As for the minor premise, there is no question that those who actively and outwardly espouse damnable error can lead people astray, especially when they have skill and personality.5
Take a minute to appreciate the irony that this sentence was written by the same man who bases his entire political theory on a wildly unsound imagining of prelapsarian earth and of our post-fall nature, built upon no exegesis of his own, that was roundly rejected by nearly every theologian who reviewed his book. For example, Andrew T. Walker, a professor of ethics and public theology at Southern Baptist Theological Seminary wrote:
He points to what the world must have been like in Genesis 1 and 2 had they continued without the fall. But the argument about the natural principles in Genesis 1 go beyond what the text allows. “Duty” denotes the idea of authority to command such outcomes. But, again, the most that Wolfe does is make inferences from an unfallen Adam to the role of government today. He fails entirely to give sufficient attention to the Bible’s creation-fall-redemption-restoration storyline and assumes we can simply repristinate Eden without calling attention to the developing saga of the covenants and what they require for government’s calling. Wolfe seems to think that the world of Genesis 1-2 is the world that contemporary governments are called to resurrect.
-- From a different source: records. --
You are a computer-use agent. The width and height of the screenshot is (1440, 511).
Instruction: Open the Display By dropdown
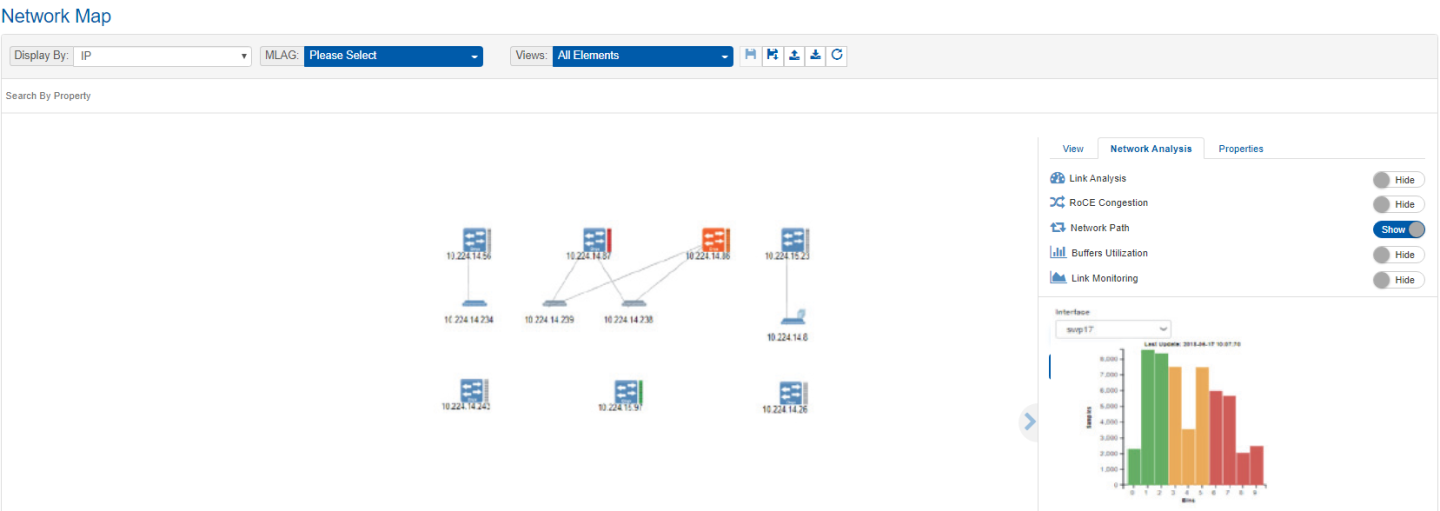tap(163, 56)
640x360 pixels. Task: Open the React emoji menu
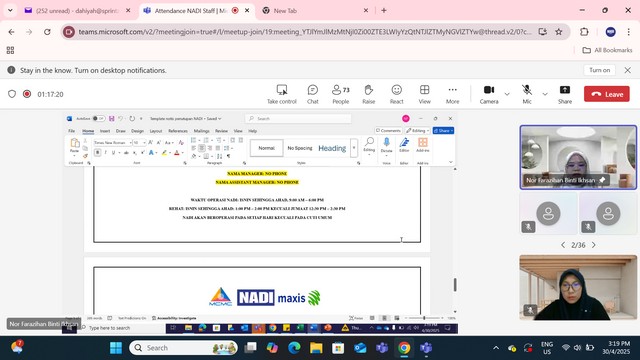tap(396, 94)
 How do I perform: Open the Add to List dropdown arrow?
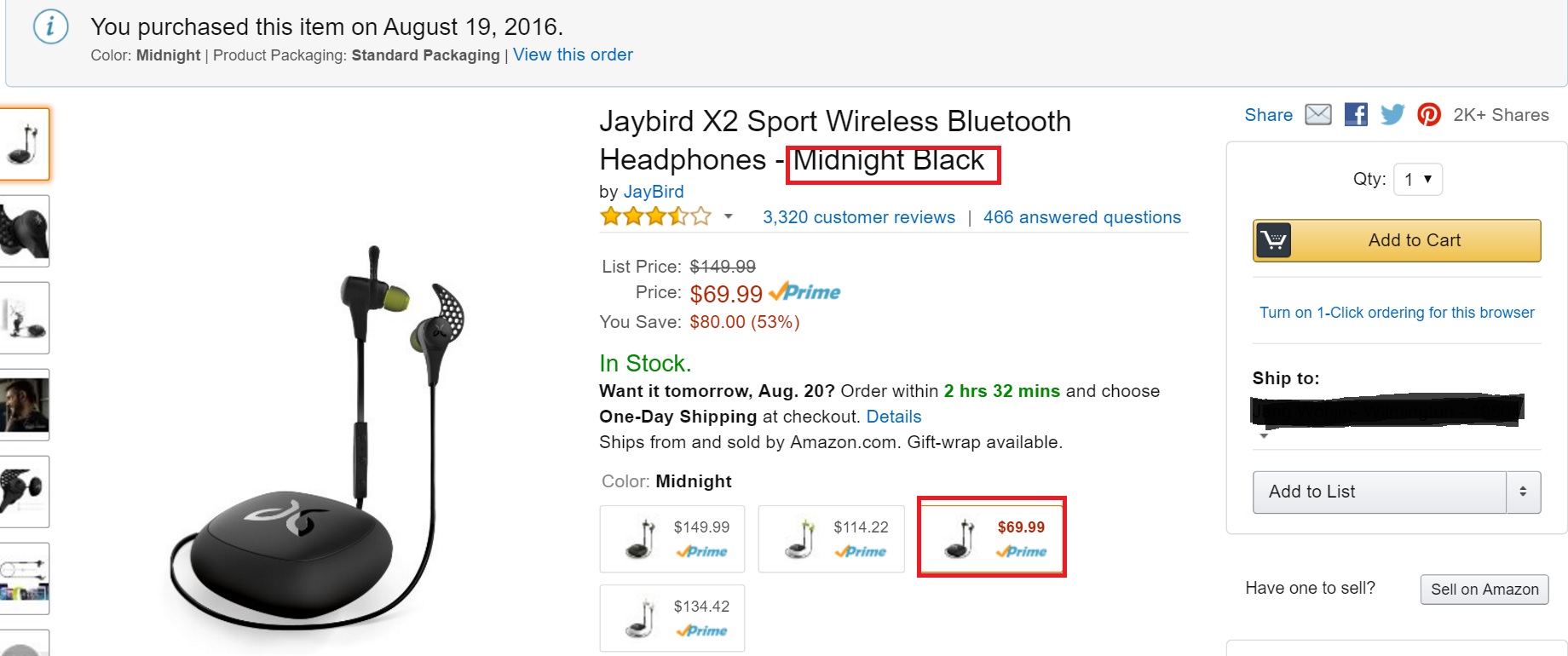click(x=1523, y=492)
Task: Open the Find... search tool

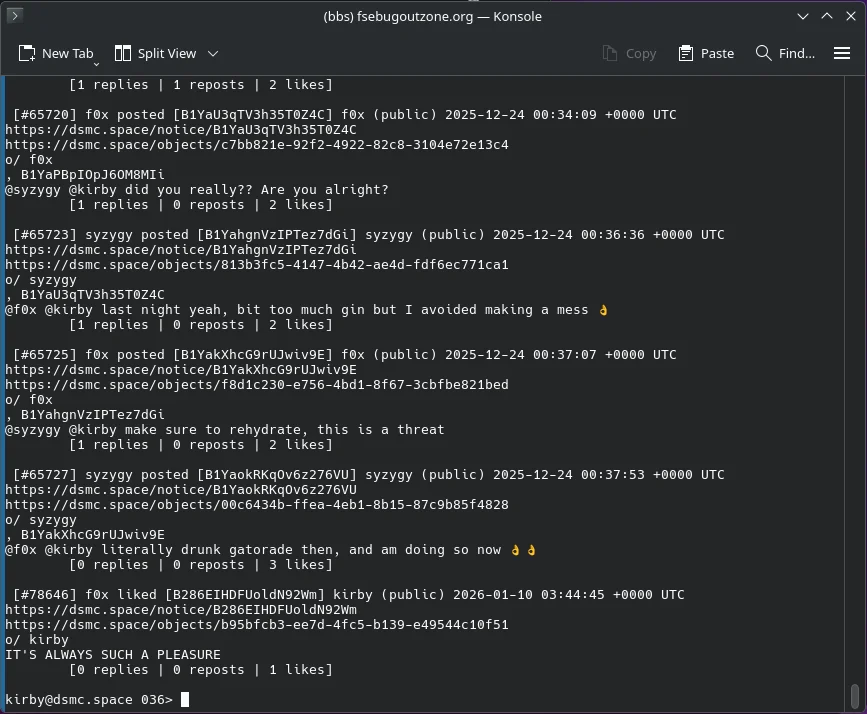Action: [785, 53]
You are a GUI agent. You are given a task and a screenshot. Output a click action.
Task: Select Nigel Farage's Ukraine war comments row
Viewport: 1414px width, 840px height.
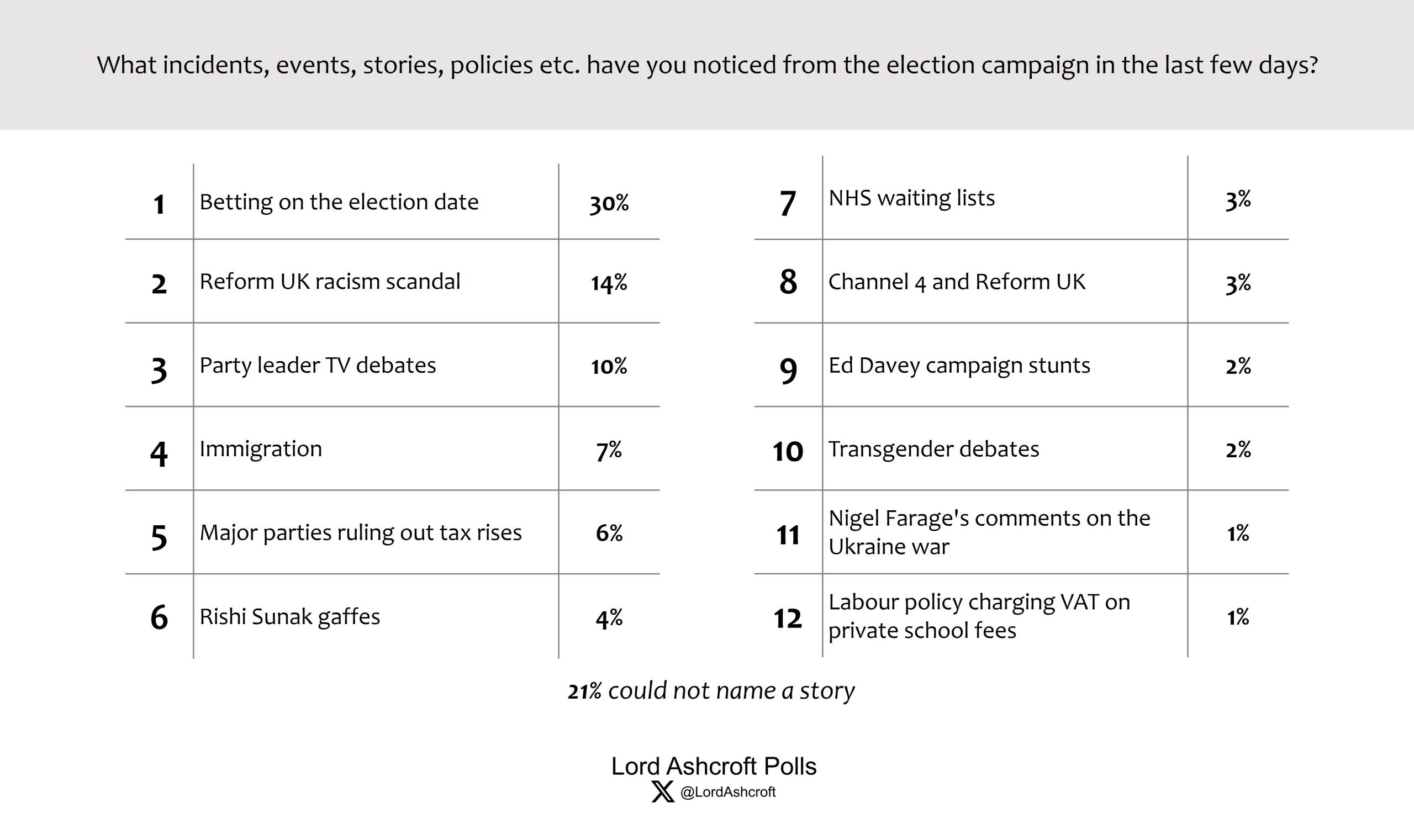point(988,532)
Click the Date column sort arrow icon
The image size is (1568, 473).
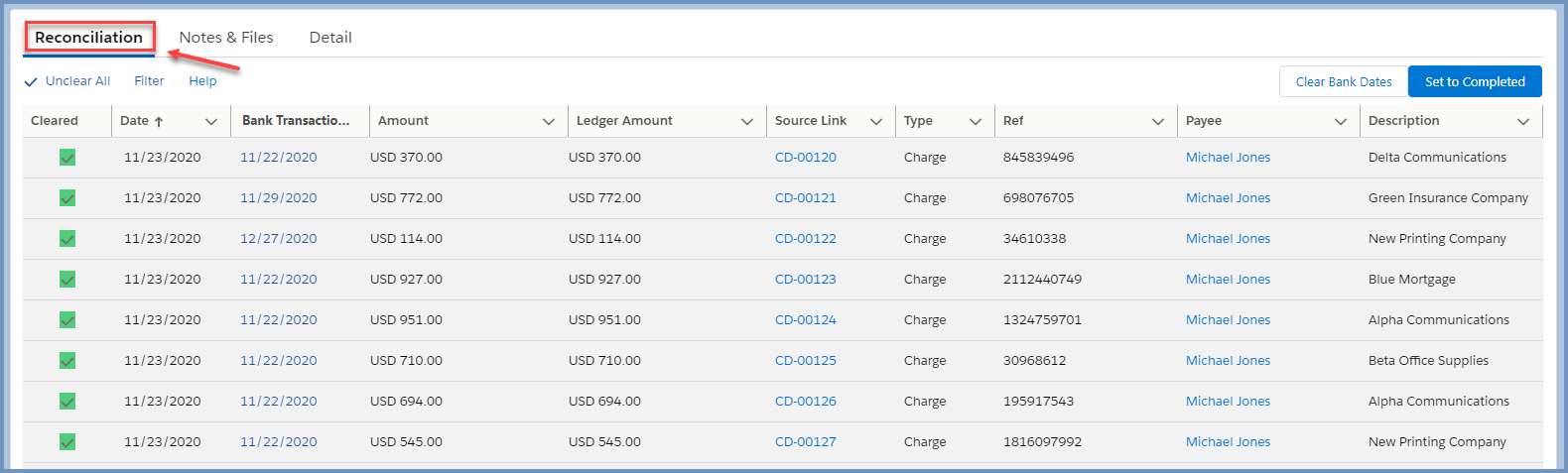(x=159, y=121)
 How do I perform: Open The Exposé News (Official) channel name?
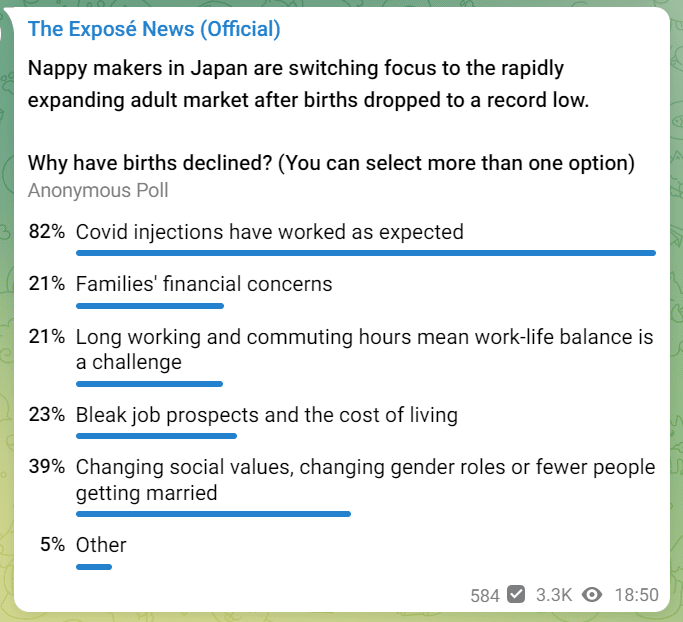154,29
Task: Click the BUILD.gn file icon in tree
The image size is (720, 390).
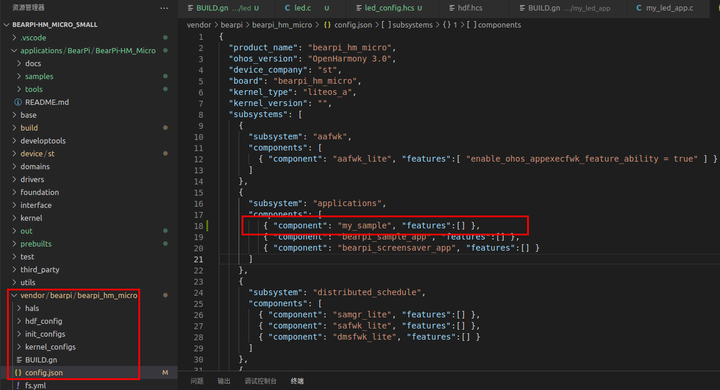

This notion, however, ignores massively the fall and the calling of government within a fallen era, as detailed in the Noahic Covenant in Genesis 9.6
The last person qualified to discuss punishing “damnable [theological] error” is someone who is guilty of it himself and who, as Walker points out, fails to even properly incorporate the four points of the gospel into his expressed worldview.
Next:
Stephen Wolfe, The Case for Christian Nationalism (Moscow, Idaho: Canon Press, 2022), 360.
Ibid., 360.
Ibid., 361.
Ibid., 361.
Ibid., 362.
Andrew T. Walker, “Book Review: The Case for Christian Nationalism, by Stephen Wolfe,” 9Marks, accessed May 16, 2023, https://www.9marks.org/article/a-baptist-engagement-with-the-case-for-christian-nationalism/.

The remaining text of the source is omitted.